O movimento libertário anarquista era muito expressivo entre os operários nos Estados Unidos no final do século XIX e início do século XX. A Chacina de Chicago de 1886 foi responsável pela instituição do 1º de maio como Dia Internacional dos Trabalhadores. Os anarquistas eram socialistas, contra qualquer forma de opressão, principalmente do Estado; e antimilitaristas por natureza, contra as guerras entre os estados nacionais. Depois da Primeira Guerra Mundial e da Revolução Russa, os anarquistas foram duramente reprimidos na América, que temia uma revolução em escala mundial, foram presos e deportados, numa perseguição muito mais dura que aos comunistas no período do macarthismo da Guerra Fria.

Após a Segunda Guerra Mundial, em que desempenharam um papel decisivo para a derrota do Eixo e a libertação da Europa Continental, os Estados Unidos e a União Soviética passaram a dividir o globo terrestre. Nos anos 1960, em plena Guerra Fria, cresceu o movimento contracultura e contra a Guerra do Vietnã nos Estados Unidos. Em 1971, enquanto Imagine do inglês John Lennon, em ritmo zen, se transformava no hino internacional contra as guerras, sugerindo que as pessoas imaginassem o mundo todo vivendo a vida em paz; nos Estados Unidos, Blowin’ in the wind de Bob Dylan, inspirado no ritmo spiritual negro revolucionário de No More Auction Block, incendiava os jovens, desde 1963, perguntando quantas mortes ainda serão necessárias até que se saiba que muitas pessoas já morreram.

John Lennon, durante a apresentação dos Beatles à Rainha e à família real na Inglaterra, disse: “Gostaria de pedir a ajuda de vocês. Para as pessoas nos assentos mais baratos, batam palmas; e os demais, se quiserem, apenas chacoalhem suas joias”. Os americanos, no entanto, não têm rainha nem corte para se debaterem em vão, sua agressividade flui naturalmente – para um brasileiro, pode ser muito difícil conceber, mas mesmo as pessoas em situação de rua e os indigentes são altivos e possuem um forte senso de seus direitos como cidadãos. Sid Vicious, do Sex Pistol, era uma afronta na Inglaterra, mas não conseguia entender a cultura dos Estados Unidos e teve a sua agressividade neutralizada pela sociedade norte-americana. Agressivo no palco, ele levou uma surra lascada na saída do espetáculo. Sid Vicious morreu de overdose em 1979, quatro meses depois que a sua namorada norte-americana, Nancy Spungen, foi assassinada – Sid era o principal suspeito do crime – no Hotel Chelsea em que viviam, a poucas quadras do apartamento em que eu morava em Nova York. Em 1980, o inglês John Lennon também foi assassinado nos Estados Unidos.

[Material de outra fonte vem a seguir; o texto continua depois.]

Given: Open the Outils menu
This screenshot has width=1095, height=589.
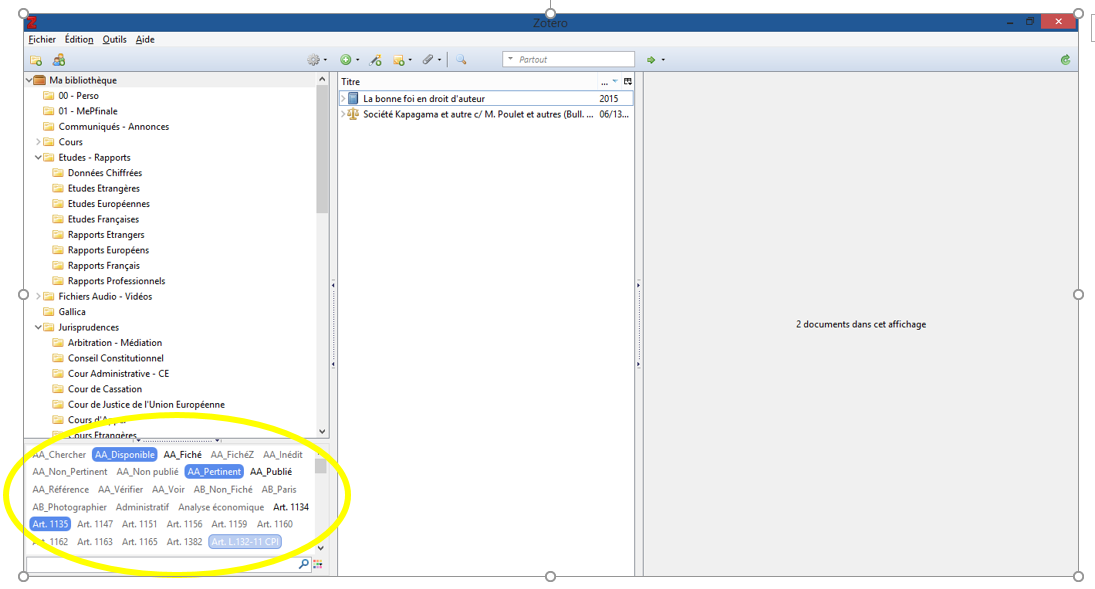Looking at the screenshot, I should pos(114,39).
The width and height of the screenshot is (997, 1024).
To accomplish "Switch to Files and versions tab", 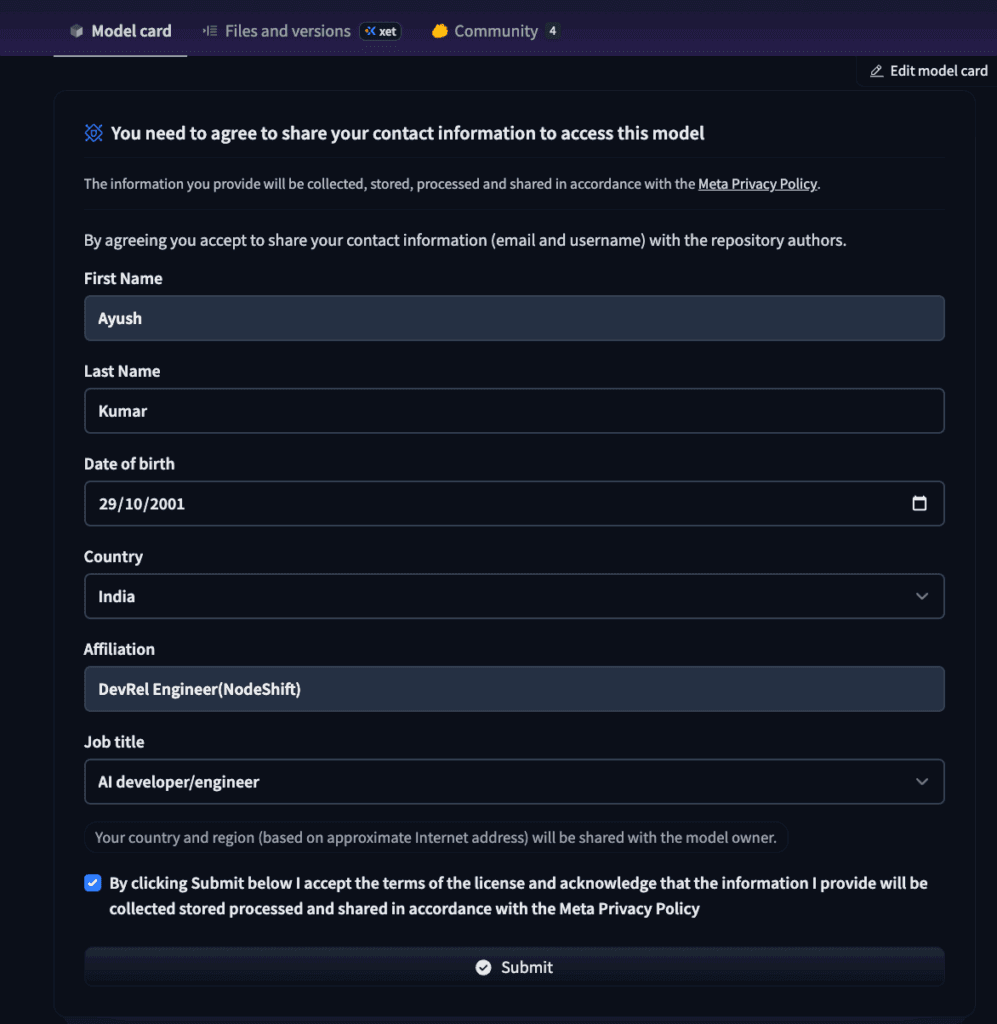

As velhinhas norte-americanas de tailleur são muito mais perigosas do que os punks ingleses. Eu estava num ônibus quando subiu um número exagerado de pessoas. Uma senhora idosa e muito elegante sentou-se a meu lado e contou que o motorista do outro ônibus desceu todos os passageiros porque seu substituto falhara e o carro iria para a garagem. Cansado de ouvir a mulher ficar reclamando, me referi ao bom tempo que fazia. A velhinha não se fez de rogada – “se estivesse chovendo eu teria dado um tiro na cabeça do motorista”. Fiquei torcendo para que o tempo não virasse.

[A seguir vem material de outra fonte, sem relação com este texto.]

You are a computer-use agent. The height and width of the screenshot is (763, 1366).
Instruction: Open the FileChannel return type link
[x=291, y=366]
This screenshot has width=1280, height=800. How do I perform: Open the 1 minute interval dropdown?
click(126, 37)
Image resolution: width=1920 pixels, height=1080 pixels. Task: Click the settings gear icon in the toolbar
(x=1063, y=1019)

Martin Luther King e Robert Kennedy foram assassinados em 1968 sem que a ordem pública e as instituições dos Estados Unidos fossem abaladas. Pelo contrário, as instituições democráticas norte-americanas foram reforçadas depois desses assassinatos. Numa palestra, conheci um senhor, já muito idoso, que havia sido amigo de Luther King. Contou que fazia parte da primeira turma em que um negro se titulou advogado, talvez na Columbia University, não me recordo exatamente; e, no discurso de formatura, para parabenizar o formando, o reitor disse que esperava que ele emigrasse para a Libéria.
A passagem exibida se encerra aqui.